Helsinki Velodrome () is an outdoor velodrome, American football and field hockey stadium in Helsinki, Finland. The protected functionalist concrete building was designed by Hilding Ekelund.

History 
It was built in 1938–1940 for the 1940 Summer Olympics which were cancelled due to World War II. After the war, it was a venue of the 1952 Summer Olympics for the track cycling and field hockey events. The Velodrome hosted the four-track cycling events and the whole field hockey event for the Olympics. The original building was deemed inadequate during the games and additional space was quickly erected to accommodate the athletes and press. Some temporary seating was also constructed for additional capacity.

Before the renovation of 1997–2000, the center area had a natural grass pitch and was used for soccer, hosting local teams like Ponnistus, Käpylän Pallo and Atlantis FC.

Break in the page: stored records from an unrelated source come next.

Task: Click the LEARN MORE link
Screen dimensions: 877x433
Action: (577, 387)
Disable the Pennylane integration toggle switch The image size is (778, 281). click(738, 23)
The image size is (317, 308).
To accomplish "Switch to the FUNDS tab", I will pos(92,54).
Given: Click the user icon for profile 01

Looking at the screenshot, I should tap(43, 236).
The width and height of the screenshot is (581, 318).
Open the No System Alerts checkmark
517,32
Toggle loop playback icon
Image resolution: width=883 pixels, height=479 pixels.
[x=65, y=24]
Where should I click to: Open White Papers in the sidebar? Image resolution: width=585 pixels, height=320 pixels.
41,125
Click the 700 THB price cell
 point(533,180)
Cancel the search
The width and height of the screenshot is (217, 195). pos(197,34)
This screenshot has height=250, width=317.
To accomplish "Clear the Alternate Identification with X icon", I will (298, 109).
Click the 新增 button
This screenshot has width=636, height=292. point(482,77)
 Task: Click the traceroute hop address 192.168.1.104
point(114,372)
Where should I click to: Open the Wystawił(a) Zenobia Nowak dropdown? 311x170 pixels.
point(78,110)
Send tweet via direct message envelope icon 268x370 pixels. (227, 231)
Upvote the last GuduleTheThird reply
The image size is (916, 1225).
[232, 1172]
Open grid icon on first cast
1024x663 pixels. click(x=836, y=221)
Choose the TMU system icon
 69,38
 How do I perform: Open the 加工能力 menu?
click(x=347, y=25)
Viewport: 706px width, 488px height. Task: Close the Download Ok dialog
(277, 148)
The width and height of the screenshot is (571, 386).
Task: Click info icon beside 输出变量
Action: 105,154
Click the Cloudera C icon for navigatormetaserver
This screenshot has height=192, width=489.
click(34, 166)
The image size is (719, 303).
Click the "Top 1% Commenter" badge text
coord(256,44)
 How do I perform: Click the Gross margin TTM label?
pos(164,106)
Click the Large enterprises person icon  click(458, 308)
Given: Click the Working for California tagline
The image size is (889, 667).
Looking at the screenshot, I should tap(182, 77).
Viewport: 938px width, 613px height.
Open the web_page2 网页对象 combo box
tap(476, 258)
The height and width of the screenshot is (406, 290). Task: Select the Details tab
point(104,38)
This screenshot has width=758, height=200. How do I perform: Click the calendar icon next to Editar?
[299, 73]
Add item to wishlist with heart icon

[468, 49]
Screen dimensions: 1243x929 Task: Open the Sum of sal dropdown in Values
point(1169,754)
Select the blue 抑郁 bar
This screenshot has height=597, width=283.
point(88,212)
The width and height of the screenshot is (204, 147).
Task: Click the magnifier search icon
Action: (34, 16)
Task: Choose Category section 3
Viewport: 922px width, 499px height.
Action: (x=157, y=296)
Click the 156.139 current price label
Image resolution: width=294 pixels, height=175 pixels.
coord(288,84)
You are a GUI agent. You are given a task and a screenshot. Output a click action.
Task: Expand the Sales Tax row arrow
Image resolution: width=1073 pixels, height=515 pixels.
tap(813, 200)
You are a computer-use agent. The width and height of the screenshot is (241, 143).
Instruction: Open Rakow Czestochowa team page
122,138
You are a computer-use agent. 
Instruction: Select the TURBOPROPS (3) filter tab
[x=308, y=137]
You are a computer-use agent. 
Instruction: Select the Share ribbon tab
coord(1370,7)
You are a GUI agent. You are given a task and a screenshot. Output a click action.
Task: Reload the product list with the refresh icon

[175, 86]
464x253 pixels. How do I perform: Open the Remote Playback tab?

Docomomo has listed it as a significant example of modern architecture in Finland.

Usage

Cycling 
The cycling track is 400 meters in length and is used for most national events. The banking in the bends is 37.5˚ and 16˚ on the straights. The length of the track and the lack of built safety measures make the track unsuitable for international cycling competitions.

Helsinki Velodrome also acts as a starting and ending point for the annual cyclosportive Tour de Helsinki.

American football 
The Helsinki Velodrome is the home field of most American football teams in Helsinki, including East City Giants and the Vaahteraliiga teams Helsinki Roosters and Helsinki Wolverines. The ground also caters to lacrosse and field hockey players.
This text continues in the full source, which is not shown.